So, I know how to convert to explicit formulas things like the Fibonacci sequence cause it only consists of $a_n$ like this:
$$a_{n} = a_{n-1} + a_{n-2}$$
However my problem is I've encountered a type of this problem I haven't been thought how to approach, and can't find the solution anywhere:
$$a_{n} = a_{n-1} + n+1$$
The sequence this is supposed to represent is: $0, 2, 5, 9, 14, 20, 27 …$
The correct explicit formula that I don't know how to get to for this is:
$$a_n = \frac{n}{2}(n+3)$$
To solve this, I've tried converting it to:
$$r^n = r^{n-1} + n + 1$$
and treating n as the superscript of r… to end up with
$$r^2=r+2+1$$
..which is the standard procedure I've been taught, then solving for $r$ to get $r_1$ and $r_2$ and adding $\alpha$ and $\beta$ like I've been taught to get:
$$a_n = \alpha(r_1)^n + \beta(r_2)^n$$
.. then plugging in known $n$ and $a_n$ values to get a system of equations and then finally plug in the resulting $\alpha$ and $\beta$ to get the explicit formula, which however turned out to be complete gibberish. I'm sure I didn't mess up the system of equations or any step since I used automated equation solving to make sure.
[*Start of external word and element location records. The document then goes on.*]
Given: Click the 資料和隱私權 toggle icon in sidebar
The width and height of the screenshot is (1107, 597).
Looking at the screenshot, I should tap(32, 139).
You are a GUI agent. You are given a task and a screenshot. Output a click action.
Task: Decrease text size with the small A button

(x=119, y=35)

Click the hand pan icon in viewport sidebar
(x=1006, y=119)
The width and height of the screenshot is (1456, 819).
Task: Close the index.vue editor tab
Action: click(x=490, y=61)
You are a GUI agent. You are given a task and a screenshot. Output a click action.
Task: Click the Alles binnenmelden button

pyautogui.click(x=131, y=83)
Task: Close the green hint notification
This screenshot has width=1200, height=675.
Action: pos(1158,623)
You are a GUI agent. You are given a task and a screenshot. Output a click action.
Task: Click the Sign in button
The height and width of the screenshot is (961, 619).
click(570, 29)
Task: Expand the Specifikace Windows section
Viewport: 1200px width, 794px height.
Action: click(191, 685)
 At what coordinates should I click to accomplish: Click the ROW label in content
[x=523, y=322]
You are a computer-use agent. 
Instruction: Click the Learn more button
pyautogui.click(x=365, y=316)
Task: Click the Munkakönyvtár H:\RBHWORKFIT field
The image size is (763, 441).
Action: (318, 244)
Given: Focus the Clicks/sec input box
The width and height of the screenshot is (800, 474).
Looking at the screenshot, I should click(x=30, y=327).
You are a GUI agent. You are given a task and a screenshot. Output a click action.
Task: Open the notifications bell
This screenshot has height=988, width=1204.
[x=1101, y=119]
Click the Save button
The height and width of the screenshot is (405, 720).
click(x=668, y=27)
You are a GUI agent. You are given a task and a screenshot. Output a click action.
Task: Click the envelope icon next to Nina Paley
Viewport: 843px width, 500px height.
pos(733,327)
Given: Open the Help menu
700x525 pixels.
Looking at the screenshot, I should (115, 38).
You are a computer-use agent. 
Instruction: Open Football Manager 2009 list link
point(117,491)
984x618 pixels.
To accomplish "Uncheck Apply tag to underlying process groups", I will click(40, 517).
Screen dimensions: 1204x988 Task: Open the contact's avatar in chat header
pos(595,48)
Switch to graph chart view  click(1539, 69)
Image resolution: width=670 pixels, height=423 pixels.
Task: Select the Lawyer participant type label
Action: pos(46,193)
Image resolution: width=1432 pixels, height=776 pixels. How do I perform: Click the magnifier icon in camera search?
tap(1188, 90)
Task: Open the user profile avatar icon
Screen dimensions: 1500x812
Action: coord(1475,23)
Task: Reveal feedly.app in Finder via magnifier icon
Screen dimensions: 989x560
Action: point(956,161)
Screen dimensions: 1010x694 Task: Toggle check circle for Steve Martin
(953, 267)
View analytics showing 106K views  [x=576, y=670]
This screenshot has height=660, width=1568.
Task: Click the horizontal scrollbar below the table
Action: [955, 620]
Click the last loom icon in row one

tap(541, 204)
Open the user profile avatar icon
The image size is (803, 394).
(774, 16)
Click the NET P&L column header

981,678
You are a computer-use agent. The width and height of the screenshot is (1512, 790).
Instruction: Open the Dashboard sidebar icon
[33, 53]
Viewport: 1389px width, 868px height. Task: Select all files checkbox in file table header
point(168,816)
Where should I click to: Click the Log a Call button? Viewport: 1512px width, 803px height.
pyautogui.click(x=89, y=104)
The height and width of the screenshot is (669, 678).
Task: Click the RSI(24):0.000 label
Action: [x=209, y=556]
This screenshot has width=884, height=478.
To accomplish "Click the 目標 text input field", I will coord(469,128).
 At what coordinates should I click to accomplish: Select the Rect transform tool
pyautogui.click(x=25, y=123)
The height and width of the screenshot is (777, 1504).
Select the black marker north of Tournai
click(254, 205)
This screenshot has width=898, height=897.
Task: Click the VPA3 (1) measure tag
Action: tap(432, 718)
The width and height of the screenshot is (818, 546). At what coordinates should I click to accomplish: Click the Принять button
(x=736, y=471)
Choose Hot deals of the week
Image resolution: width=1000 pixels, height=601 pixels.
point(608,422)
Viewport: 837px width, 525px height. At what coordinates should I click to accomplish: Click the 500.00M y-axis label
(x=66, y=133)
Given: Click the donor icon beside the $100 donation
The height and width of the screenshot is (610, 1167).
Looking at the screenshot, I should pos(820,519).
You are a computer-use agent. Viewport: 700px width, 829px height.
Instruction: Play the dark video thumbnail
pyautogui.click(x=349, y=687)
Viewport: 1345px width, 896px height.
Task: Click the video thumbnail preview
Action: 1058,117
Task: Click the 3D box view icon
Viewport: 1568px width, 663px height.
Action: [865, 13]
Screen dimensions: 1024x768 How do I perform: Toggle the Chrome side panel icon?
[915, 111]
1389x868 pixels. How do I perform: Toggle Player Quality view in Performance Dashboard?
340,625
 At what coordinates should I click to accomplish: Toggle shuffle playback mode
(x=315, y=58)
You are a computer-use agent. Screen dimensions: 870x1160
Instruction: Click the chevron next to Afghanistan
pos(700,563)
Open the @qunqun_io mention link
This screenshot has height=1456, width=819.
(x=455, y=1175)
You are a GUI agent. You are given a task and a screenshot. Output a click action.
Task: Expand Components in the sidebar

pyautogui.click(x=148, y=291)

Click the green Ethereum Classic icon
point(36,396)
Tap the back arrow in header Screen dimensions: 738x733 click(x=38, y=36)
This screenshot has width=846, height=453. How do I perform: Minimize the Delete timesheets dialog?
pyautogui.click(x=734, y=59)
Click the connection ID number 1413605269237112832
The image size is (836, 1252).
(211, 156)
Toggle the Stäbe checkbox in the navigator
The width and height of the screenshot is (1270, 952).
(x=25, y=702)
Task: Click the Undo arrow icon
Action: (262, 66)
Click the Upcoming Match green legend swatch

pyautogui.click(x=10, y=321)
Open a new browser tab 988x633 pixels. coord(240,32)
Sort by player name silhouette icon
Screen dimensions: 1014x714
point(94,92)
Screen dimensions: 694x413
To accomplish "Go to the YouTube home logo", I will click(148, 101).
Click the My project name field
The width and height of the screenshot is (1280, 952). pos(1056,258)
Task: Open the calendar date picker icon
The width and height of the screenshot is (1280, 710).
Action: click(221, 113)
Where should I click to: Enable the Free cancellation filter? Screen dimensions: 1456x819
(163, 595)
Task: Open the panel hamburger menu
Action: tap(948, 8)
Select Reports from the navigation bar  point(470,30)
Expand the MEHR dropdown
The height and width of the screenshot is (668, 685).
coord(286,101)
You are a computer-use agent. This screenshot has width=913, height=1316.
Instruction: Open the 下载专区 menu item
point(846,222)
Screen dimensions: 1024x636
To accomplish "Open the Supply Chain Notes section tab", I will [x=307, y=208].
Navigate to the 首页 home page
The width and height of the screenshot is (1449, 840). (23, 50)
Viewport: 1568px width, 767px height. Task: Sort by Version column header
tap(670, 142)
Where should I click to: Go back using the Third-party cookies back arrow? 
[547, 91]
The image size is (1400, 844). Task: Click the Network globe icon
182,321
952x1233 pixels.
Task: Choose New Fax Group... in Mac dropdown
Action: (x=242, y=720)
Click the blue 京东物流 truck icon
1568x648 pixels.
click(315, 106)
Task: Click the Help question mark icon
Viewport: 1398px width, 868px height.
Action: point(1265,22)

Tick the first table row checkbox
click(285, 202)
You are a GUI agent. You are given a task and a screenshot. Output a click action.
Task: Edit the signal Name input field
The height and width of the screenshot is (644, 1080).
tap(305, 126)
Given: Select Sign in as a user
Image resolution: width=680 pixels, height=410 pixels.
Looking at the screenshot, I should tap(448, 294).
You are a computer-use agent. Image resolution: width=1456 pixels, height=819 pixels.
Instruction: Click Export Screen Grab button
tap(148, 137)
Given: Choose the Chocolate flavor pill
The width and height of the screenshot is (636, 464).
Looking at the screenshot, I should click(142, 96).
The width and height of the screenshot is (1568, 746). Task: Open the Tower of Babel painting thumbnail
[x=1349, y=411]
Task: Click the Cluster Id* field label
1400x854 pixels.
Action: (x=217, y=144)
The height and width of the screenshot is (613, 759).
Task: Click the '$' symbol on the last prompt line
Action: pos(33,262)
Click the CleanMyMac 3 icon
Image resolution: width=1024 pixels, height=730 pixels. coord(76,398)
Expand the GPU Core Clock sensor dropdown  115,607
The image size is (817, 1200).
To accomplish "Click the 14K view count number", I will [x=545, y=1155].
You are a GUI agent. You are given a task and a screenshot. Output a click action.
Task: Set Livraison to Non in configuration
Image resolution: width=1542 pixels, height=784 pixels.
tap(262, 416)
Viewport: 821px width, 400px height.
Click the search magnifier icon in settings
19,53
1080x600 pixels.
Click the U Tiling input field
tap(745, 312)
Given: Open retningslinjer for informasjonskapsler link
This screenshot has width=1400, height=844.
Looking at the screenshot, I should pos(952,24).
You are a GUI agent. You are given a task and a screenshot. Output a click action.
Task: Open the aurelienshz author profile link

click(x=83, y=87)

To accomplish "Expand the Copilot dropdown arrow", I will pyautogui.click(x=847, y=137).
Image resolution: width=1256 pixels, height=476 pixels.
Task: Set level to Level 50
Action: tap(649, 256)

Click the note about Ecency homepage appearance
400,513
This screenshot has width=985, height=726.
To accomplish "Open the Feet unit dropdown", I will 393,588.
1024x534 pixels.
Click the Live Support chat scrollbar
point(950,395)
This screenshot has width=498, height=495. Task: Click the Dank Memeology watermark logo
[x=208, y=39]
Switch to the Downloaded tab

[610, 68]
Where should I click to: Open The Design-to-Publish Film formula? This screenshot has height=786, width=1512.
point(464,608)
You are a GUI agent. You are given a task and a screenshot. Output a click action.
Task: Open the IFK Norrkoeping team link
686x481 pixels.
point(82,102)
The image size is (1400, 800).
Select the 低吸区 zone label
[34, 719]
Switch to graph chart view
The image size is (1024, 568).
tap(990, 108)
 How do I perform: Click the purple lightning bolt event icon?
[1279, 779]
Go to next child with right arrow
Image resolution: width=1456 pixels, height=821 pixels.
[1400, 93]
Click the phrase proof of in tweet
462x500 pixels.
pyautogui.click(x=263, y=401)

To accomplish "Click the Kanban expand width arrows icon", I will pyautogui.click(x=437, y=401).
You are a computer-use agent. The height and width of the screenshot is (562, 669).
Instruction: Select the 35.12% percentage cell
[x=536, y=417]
That means the problem is me not knowing how to deal with that problem in the first place, I think. It seems to have a non-standard procedure to it.
Best Answer
From the original recurrence relation $$a_n=a_{n-1}+n+1$$ $$=(a_{n-2}+n)+n+1$$ $$=((a_{n-3}+(n-1))+n)+n+1$$ Continuing this pattern and knowing that $a_1=0$, we then have that $$a_n=\sum_{r=2}^{n+1}r=\frac{1}{2}(n+1)(n+2)-1=\frac{1}{2}(n^2+3n+2)-1=\frac{1}{2}(n^2+3n)=\frac{n}{2}(n+3)$$
You can also approach this in the way you stated but we must first solve the associated homogeneous recurrence relation $$a_n=a_{n-1}$$ and then find the particular solution $$a_n=\lambda n+\mu$$ by using this definition for $a_n$ in the original recurrence relation.